Ce que j'ai tout particulièrement apprécié dans Expériences de mort imminente, ce sont les chapitres où est décrit l'accompagnement aux mourants et aux proches. Il en ressort tellement d'humanité et d'amour! C'est aussi du fait d'un retour d'expérience des EMI que cet accent est mis sur l'amour justement puisque ceux qui en reviennent voient leur système de valeurs chamboulé, le matériel passant derrière la bienveillance et l'amour du vivant. Les soignants seraient d'une certaine manière les alter ego des consciences qui accueillent les mourants de l'autre côté. En étant conscient que la mort est une opportunité, Sylvie Cafardy (tout comme Elisabeth Kübler-Ross en son temps) prêche pour prioriser la résolution des noeuds de vie avant de se résoudre à la sédation et à l'euthanasie, faisant confiance à la capacité des mourants à lâcher prise très rapidement une fois les tensions résolues. Et de relater plusieurs anecdotes dans ce sens. "Vouloir le forcer à prendre le large avant que ce processus ne soit terminé pourrait lui causer des préjudices dont nous ne pouvons imaginer la portée, puisque nous ne voyons rien au-delà de cet horizon. [...] Car ceux qui, tels des explorateurs, ont franchi cet horizon et en sont revenus nous ont appris que cette limite n'est qu'une illusion, que notre existence se poursuit au-delà, et que la façon dont notre vie et notre mort se sont déroulées a des conséquences." Que les erreurs du passé nous invitent à plus d'humilité quant à notre rapport à la connaissance! Les EMI sont une occasion de mettre à jour l'éthique des soins palliatifs et l'accompagnement aux mourants.

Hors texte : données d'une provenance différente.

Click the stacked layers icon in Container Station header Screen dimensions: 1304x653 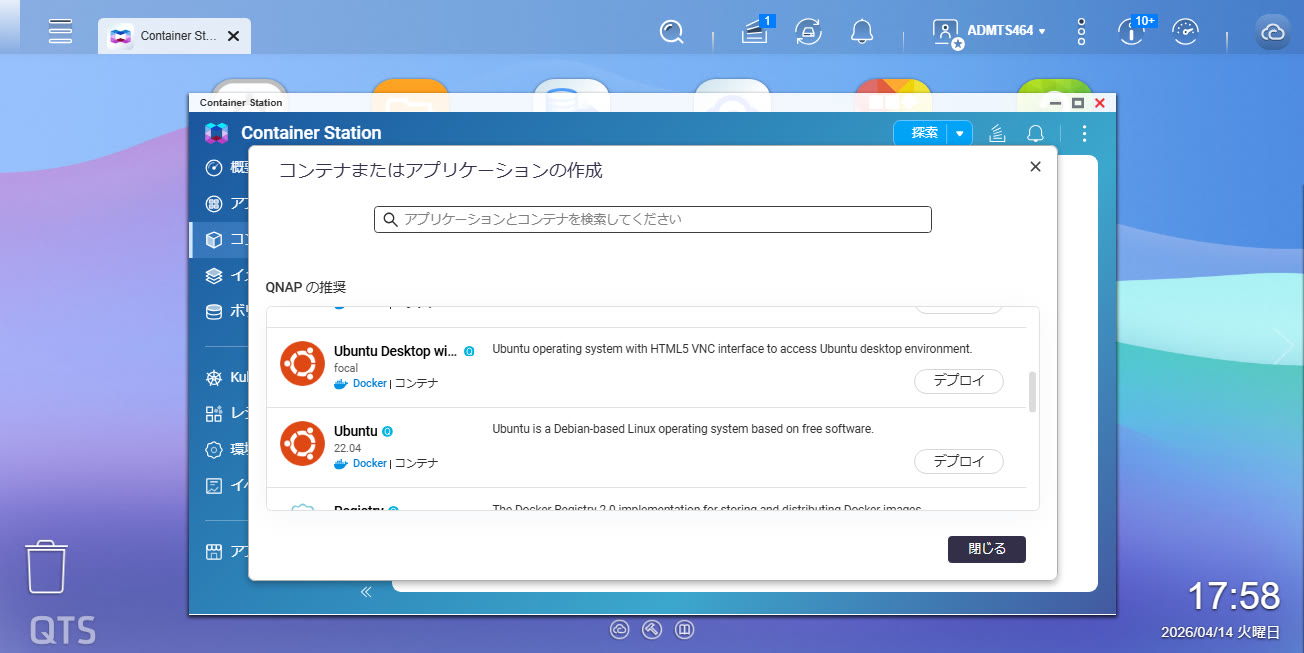(996, 133)
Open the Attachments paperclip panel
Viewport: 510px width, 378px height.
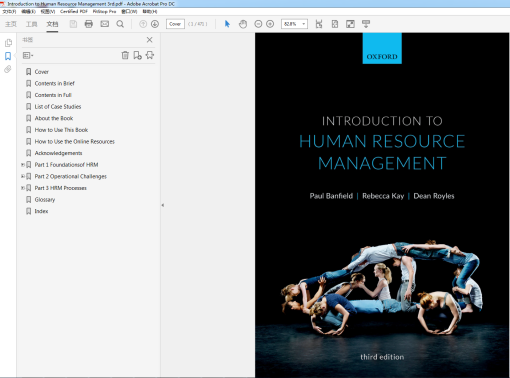point(8,69)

Le chapitre final est tout particulièrement éclairant car il s'agit des enseignements des EMI. Ces expériences universelles nous font prendre profondément conscience que nous ne sommes pas notre corps, qu'il ne faut pas craindre ou fuir la mort et au contraire l'accepter en se déchargeant des situations non réglées. Et surtout que la vie vaut d'être vécue dans l'amour et la bienveillance parce que tout a son importance!

Un livre que je recommande vivement donc.